My sexuality has always informed my politic, but something strange has happened to me in the past few months: my politics are shaping my sexuality...and I like it.

It’s not like I’ve lost my sex drive; it’s just become unrecognizable. I don’t see that as a bad thing. I think of it as: the world has come along and shifted in a way that pushed the reset button on what and how boys turn me on. Of course, a cute boy will always make me happy, but if they do not provide me with a certain palpable energy outside of the bedroom that integrates with the zoom created within, I will lose interest.

OK that’s nothing new...I’ve always been like that: lesbian. But what’s new is that the energy that the male creates in the external, nonsexual world will influence, or perhaps dictate, the terms of the zoom. For me recently, that has been politics. I’ve always wanted my boyfriends to share my political beliefs, but it’s been a separate issue from the visceral pleasure I would seek in him. No longer; politics have become the medium of emotionality for me.

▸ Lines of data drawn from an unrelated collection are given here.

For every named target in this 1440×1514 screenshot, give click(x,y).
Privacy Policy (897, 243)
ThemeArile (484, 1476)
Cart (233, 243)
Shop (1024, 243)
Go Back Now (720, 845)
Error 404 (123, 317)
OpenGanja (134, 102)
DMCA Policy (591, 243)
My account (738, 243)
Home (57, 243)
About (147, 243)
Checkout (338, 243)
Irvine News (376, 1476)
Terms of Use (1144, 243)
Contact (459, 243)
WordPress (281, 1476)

This past Sunday, I watched the extremely thoughtful and moving endorsement given by General Colin Powell for Barack Obama, and I felt the kind of tearstained emotional movement that I can only metaphorize as postcoital. See if you feel it:

Powell is obviously a problematic and complicated figure, the least aspect of which is that he is African American and a post 20th Century Republican. But what was so moving about Powell’s endorsement of Obama: Powell spent seven minutes on his endorsement, to Tom Brokaw, without once looking down at notes, speaking with utter calm and seriousness. He did not grin the emotionless grin of professional politicians. In spite of his utter stone-butch sobriety, his message was loving, because he was melancholic with disappointment: the radical conservatism of the Republican party—“his” party—had let him down, and now, he was going to be a switch-hitter. But I loved it that after the interview, he told reporters that he still considers himself a Republican. Angry HuffPosters aside who want him to officially “become” a Democrat, I thought, “Well, of course he is Republican. And he ought to be.” Powell, like similarly handsome Chuck Hagel, is a bipolitical.

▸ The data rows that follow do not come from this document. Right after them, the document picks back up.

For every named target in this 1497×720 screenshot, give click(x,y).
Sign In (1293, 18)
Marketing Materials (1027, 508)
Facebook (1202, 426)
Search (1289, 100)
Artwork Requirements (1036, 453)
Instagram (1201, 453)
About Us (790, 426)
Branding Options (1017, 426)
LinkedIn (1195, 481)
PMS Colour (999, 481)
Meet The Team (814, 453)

I think of bipolitical as different from “bipartisan.” I think bipolitical might be the new bisexual: there is something terrifically attractive about someone switching sides...to my side, of course. Now, “bipartisanship” is talked about as if it were the manna from heaven—this idea of people from opposing political parties working together. What would a “homopartisanship” look like? Being true to only your party? But that concept already takes a word; it’s called “partisanship.” So, as usual, attaching the word “homo” to the flesh of a word gives it a nice dirty erotic connotation. Maybe “homopartisan” is not just loving your team just because it is your team but because you love your team as you would love a lover: he is messy, you might not always agree with him, but you know his heart is in the right place, and you’re gonna keep trying to change him until he gets it right...and treats you right (perfectly).